Work to do:
1. Answer these questions using the Spark caching text:
(a) When take(1) is the action used after caching, how many partitions get cached?
(b) What storage level does cache() use by default?
(c) Which two kinds of serialization are named for data stored on disk?
2. Reproduce word for word the part of the Spark caching text starting at "When you use" and ending at "or Kryo serialization.".

** START Document **

When you use cache() or persist(), the DataFrame is not fully cached until you invoke an action that goes through every record (e.g., count()). If you use an action like take(1), only one partition will be cached because Catalyst realizes that you do not need to compute all the partitions just to retrieve one record.

When using DataFrame.persist() data on disk is always serialized. Data on disk is always serialized using either Java or Kryo serialization.

Difference cache() and persist() 
* cache() command always places data in memory and disk by default (MEMORY_AND_DISK). Cache() will store as many of the partitions read in memory across Spark executors as memory allows. While a DataFrame may be fractionally cached, partitions cannot be fractionally cached (e.g., if you have 8 partitions but only 4.5 partitions can fit in memory, only 4 will be cached). However, if not all your partitions are cached, when you want to access the data again, the partitions that are not cached will have to be recomputed, slowing down your Spark job.
* persist() method can take a StorageLevel object to specify exactly where to cache data. (default MEMORY_AND_DISK) The default argument can be updated. Persist is nuanced, providing control over how your data is cached.

Data is always serialized when stored on disk, whereas you need to specify if you wish to serialize data in memory.

The cache() method will store as many of the partitions read in memory across Spark executors as memory allows. DataFrame may be fractionally cached, partitions cannot be fractionally cached (e.g., if you have 8 partitions but only 4.5 partitions can fit in memory, only 4 will be cached)

Example:
"Cache a df as SERIALIZED Java objects in the JVM and; 
If the df does not fit in memory, store the partitions that don’t fit on disk, and read them from 
there when they’re needed; 
Replicate each partition on two cluster nodes."

** END Document **
** START Dataset section **

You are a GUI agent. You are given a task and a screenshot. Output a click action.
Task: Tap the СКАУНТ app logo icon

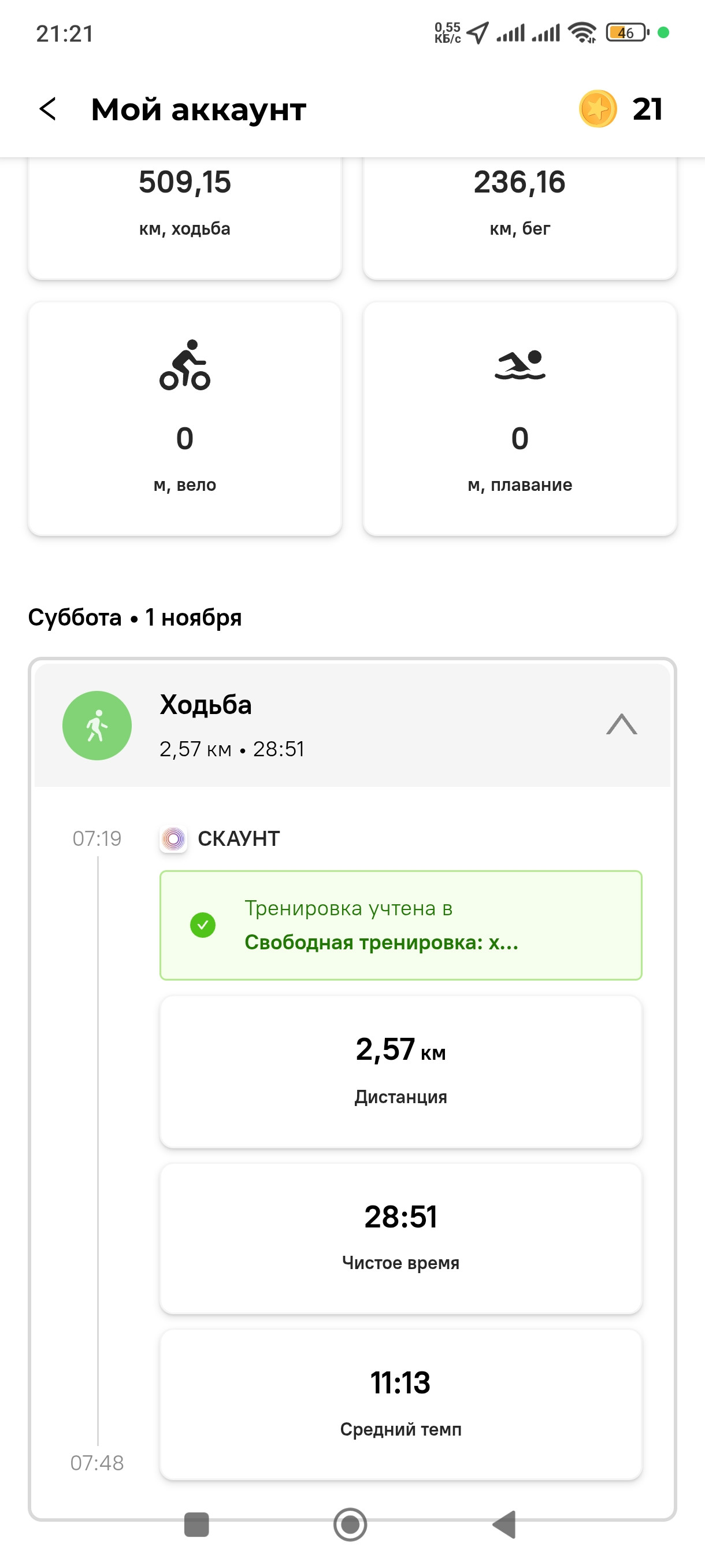tap(173, 839)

** END Dataset section **

In response:
1.
(a) One partition.
(b) MEMORY_AND_DISK.
(c) Java and Kryo serialization.

2.
When you use cache() or persist(), the DataFrame is not fully cached until you invoke an action that goes through every record (e.g., count()). If you use an action like take(1), only one partition will be cached because Catalyst realizes that you do not need to compute all the partitions just to retrieve one record.

When using DataFrame.persist() data on disk is always serialized. Data on disk is always serialized using either Java or Kryo serialization.